Assignment >>
Transcribe exactly each line of the entries, from the opening line to the line with "Colaboradores (352, 105)", with both of those lines included.
(Provided information begins)
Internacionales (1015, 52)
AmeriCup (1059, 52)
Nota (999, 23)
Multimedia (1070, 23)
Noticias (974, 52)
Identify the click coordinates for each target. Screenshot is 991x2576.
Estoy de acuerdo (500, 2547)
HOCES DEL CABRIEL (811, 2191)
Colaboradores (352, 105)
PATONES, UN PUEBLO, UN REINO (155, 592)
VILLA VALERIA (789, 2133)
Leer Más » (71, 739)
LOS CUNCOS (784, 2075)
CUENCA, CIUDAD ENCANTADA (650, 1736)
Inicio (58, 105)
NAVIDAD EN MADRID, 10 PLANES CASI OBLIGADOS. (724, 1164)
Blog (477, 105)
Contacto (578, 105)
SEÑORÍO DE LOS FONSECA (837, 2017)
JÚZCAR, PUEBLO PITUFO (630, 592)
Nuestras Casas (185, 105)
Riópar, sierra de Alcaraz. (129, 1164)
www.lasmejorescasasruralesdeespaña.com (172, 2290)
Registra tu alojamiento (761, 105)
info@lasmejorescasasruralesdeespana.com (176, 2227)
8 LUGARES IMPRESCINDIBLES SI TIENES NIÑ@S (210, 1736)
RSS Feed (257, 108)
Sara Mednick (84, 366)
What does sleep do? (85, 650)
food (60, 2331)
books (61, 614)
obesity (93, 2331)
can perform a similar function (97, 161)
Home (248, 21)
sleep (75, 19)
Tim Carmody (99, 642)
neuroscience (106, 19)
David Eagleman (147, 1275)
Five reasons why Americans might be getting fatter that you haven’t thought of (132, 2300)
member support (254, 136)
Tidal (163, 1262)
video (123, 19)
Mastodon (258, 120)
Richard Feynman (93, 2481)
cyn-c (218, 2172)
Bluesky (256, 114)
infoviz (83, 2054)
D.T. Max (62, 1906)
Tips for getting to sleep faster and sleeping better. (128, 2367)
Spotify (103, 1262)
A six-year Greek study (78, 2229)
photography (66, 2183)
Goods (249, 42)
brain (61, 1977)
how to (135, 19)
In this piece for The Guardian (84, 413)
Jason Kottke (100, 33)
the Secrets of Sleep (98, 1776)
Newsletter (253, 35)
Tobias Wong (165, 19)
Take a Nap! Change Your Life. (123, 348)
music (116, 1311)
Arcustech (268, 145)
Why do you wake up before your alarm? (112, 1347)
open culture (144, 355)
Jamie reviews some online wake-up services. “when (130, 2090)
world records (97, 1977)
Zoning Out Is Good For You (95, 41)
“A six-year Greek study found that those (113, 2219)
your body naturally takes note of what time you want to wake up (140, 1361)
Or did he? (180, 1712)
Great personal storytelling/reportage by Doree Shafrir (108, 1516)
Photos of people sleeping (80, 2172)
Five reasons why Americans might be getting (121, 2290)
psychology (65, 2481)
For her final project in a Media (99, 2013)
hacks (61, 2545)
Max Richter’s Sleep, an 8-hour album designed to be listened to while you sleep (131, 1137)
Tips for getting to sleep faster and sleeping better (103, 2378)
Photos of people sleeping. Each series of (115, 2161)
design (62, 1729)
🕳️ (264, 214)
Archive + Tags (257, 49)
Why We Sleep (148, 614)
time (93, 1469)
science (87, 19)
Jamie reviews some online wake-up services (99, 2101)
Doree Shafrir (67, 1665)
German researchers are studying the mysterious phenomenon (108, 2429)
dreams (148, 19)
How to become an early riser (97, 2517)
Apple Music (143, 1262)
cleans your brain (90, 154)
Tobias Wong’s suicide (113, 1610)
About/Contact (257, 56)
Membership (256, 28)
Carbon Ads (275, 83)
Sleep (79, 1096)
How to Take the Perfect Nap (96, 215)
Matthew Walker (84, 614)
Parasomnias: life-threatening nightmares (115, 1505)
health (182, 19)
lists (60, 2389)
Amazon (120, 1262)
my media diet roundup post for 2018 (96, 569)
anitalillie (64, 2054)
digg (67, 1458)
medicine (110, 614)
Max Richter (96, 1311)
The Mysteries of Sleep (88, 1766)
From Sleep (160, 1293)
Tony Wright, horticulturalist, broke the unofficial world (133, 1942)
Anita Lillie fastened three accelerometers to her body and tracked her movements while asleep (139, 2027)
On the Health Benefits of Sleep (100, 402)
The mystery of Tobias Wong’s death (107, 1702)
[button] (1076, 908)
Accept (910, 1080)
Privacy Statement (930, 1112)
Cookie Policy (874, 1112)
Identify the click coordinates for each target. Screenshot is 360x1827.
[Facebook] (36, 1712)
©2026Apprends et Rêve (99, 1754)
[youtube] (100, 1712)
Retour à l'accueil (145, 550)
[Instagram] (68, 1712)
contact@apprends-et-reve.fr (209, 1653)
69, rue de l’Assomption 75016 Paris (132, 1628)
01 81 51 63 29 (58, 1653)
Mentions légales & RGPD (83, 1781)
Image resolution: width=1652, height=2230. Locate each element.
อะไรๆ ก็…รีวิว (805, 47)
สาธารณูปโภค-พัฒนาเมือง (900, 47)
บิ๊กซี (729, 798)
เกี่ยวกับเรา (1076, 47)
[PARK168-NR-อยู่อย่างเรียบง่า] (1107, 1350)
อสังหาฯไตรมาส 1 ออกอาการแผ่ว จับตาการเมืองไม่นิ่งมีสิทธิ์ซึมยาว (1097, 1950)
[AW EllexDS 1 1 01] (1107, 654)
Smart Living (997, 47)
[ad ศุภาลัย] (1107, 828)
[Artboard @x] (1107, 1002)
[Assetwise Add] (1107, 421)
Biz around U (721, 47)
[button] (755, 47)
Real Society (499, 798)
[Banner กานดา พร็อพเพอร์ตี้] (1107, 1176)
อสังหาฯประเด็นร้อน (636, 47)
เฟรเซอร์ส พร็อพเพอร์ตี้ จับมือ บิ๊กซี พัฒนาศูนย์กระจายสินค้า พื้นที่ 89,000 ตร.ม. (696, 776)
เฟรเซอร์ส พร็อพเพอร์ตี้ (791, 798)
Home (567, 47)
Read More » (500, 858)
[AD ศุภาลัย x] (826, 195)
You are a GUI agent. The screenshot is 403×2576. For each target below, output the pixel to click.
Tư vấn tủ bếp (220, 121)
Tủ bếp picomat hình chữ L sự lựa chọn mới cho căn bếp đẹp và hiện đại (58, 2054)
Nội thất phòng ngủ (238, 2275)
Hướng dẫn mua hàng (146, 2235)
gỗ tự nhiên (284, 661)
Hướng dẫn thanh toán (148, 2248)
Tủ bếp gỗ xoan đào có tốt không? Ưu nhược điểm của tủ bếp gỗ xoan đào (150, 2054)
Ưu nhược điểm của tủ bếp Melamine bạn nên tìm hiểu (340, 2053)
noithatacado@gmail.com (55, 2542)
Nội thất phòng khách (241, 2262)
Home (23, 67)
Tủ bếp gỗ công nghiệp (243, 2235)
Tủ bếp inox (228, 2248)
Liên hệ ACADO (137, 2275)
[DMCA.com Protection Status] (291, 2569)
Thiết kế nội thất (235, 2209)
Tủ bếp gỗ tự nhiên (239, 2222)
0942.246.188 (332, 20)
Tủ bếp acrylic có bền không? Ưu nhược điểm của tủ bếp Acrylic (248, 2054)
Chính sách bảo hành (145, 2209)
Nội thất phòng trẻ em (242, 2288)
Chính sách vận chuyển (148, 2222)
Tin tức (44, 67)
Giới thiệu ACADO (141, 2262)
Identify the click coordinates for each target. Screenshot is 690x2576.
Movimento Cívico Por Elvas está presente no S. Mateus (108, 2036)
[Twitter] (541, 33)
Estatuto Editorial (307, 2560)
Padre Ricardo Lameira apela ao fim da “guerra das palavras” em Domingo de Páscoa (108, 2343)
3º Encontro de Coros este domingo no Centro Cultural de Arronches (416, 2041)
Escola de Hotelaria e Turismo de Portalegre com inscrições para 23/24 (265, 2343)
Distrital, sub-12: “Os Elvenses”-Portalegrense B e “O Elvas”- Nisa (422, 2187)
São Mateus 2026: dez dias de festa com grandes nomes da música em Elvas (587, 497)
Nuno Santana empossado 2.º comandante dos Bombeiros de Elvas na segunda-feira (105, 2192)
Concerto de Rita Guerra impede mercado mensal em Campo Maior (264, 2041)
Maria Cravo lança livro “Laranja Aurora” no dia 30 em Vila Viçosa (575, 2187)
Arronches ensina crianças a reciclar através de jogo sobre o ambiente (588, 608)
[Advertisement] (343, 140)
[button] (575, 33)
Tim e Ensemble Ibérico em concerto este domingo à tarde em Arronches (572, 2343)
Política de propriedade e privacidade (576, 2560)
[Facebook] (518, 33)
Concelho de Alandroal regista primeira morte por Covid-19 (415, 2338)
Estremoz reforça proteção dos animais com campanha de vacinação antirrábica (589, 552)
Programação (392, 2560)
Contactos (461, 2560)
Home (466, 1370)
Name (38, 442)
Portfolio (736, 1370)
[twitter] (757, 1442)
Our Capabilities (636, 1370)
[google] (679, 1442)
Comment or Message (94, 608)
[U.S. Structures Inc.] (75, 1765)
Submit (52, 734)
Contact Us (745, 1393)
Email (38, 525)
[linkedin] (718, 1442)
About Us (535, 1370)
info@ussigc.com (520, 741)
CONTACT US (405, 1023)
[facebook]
(Provided information ends)
Your solution >>
Internacionales (1015, 52)
AmeriCup (1059, 52)
Nota (999, 23)
Multimedia (1070, 23)
Noticias (974, 52)
Identify the click coordinates for each target. Screenshot is 991x2576.
Estoy de acuerdo (500, 2547)
HOCES DEL CABRIEL (811, 2191)
Colaboradores (352, 105)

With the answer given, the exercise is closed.